The iconv function sometimes gives me an error:
Notice:
iconv() [function.iconv]:
Detected an incomplete multibyte character in input string in [...]
Is there a way to detect that there are illegal characters in a UTF-8 string before sending data to inconv()?
First, note that it is not possible to detect whether text belongs to a specific undesired encoding. You can only check whether a string is valid in a given encoding.

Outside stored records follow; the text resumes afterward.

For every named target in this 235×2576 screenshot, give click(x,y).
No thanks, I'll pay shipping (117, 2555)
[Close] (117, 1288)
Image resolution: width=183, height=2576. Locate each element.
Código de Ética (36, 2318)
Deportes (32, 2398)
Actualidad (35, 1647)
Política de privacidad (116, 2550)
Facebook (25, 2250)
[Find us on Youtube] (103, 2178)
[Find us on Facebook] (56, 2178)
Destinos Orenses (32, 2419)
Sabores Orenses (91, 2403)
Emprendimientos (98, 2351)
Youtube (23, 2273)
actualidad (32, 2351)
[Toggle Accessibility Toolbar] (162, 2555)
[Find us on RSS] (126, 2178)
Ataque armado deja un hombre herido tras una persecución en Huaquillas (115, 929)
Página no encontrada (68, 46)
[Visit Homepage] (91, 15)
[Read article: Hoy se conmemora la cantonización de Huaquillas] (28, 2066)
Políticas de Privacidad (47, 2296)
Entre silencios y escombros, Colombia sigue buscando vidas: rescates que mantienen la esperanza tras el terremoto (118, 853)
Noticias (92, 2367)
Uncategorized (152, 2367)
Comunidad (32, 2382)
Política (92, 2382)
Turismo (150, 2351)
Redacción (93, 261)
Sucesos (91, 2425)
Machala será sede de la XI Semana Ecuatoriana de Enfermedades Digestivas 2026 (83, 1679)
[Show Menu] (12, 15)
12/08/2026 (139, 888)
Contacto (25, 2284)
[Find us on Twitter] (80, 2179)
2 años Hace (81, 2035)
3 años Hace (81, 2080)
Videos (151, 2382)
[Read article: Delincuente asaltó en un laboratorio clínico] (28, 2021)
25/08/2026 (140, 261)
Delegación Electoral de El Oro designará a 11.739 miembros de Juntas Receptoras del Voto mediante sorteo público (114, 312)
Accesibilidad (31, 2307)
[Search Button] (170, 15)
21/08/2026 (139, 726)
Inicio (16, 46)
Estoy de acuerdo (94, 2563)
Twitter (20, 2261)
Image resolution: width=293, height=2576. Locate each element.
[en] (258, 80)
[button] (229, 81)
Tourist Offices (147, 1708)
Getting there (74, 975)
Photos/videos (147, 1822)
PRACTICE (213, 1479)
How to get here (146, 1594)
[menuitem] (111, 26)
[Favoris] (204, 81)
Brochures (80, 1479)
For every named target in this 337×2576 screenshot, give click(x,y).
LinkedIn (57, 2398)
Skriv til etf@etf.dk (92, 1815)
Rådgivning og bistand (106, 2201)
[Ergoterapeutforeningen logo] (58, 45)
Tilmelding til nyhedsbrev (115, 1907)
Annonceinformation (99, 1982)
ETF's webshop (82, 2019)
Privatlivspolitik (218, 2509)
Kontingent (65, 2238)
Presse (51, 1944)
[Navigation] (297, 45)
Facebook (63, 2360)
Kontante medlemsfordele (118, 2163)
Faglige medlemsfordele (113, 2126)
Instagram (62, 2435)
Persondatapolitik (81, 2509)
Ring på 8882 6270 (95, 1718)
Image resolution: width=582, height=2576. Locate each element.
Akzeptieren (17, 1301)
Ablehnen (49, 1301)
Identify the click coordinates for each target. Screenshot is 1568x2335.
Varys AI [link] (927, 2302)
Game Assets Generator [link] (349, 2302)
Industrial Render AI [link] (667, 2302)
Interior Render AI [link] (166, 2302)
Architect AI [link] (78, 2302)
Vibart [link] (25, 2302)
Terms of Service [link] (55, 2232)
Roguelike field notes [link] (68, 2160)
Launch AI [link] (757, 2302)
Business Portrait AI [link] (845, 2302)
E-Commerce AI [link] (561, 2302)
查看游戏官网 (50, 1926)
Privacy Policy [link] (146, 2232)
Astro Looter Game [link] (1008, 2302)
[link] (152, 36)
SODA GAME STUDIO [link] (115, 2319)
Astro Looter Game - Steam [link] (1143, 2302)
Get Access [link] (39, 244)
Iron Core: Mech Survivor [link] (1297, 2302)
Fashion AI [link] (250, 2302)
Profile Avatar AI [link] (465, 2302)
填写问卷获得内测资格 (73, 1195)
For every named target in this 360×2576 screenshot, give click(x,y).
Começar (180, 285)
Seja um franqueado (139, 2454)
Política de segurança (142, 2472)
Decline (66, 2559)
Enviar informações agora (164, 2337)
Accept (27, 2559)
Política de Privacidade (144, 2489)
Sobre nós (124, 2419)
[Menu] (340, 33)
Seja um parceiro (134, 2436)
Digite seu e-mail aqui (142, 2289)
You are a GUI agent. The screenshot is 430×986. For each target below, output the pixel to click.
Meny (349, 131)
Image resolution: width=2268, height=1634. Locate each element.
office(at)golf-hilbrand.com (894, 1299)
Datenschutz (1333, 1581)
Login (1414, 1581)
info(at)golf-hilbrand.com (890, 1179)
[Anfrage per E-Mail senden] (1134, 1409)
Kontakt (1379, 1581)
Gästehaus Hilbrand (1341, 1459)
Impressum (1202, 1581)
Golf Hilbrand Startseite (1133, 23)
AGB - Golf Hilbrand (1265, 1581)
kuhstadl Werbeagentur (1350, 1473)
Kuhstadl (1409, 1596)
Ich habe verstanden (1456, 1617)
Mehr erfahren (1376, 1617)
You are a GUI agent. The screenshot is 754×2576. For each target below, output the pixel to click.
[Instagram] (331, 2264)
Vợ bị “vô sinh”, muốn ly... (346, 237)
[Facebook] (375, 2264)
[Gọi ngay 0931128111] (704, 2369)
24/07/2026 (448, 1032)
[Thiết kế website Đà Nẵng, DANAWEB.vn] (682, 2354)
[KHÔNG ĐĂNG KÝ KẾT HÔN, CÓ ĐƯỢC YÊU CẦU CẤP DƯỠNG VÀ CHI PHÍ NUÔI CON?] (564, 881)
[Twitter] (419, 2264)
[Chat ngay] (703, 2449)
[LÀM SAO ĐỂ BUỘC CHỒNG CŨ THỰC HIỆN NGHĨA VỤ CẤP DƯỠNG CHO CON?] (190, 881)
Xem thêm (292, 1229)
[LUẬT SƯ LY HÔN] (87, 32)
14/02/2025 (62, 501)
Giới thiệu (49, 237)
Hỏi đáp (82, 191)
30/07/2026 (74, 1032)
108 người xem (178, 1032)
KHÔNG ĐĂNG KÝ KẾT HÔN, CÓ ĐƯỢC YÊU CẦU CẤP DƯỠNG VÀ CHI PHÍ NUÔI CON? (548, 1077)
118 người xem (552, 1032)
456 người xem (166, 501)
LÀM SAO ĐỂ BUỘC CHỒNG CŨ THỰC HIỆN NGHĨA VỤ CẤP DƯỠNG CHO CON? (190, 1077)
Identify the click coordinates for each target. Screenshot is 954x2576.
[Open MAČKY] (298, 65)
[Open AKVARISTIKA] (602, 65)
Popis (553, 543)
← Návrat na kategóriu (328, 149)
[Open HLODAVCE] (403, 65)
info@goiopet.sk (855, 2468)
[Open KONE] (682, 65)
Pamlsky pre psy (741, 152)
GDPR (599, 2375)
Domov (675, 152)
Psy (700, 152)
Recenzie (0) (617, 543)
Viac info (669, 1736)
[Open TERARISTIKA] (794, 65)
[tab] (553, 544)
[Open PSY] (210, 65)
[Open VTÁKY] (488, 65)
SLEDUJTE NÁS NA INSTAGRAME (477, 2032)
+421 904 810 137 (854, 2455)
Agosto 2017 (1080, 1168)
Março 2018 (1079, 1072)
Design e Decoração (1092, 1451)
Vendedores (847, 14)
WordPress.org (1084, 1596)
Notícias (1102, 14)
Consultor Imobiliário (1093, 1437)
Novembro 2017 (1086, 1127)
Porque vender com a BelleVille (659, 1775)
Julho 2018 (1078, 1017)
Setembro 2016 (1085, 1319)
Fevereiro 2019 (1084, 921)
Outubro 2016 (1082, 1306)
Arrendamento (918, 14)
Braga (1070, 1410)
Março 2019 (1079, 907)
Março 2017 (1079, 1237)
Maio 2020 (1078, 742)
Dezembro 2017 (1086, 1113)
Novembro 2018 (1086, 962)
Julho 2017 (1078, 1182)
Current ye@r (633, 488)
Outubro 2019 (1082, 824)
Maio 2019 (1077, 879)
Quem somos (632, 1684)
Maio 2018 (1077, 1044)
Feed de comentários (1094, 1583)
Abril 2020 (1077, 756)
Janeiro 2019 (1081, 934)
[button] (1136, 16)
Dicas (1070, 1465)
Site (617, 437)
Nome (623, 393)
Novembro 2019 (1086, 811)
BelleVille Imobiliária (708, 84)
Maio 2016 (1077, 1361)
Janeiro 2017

You can make use of the UTF-8 validity check that is available in preg_match
[PHP Manual] since PHP 4.3.5. It will return empty ¹ (with no additional information² ) if an invalid string is given:
$validUTF8 = (bool) preg_match('//u', $string);
Another possibility is mb_check_encoding
[PHP Manual]:
$validUTF8 = mb_check_encoding($string, 'UTF-8');
Another function you can use is mb_detect_encoding
[PHP Manual]:
$validUTF8 = ! (false === mb_detect_encoding($string, 'UTF-8', true));
It's important to set the strict
parameter to true
.
Additionally, iconv
[PHP Manual] allows you to change/drop invalid sequences on the fly. (However, if iconv
encounters such a sequence, it generates a notification; this behavior cannot be changed.)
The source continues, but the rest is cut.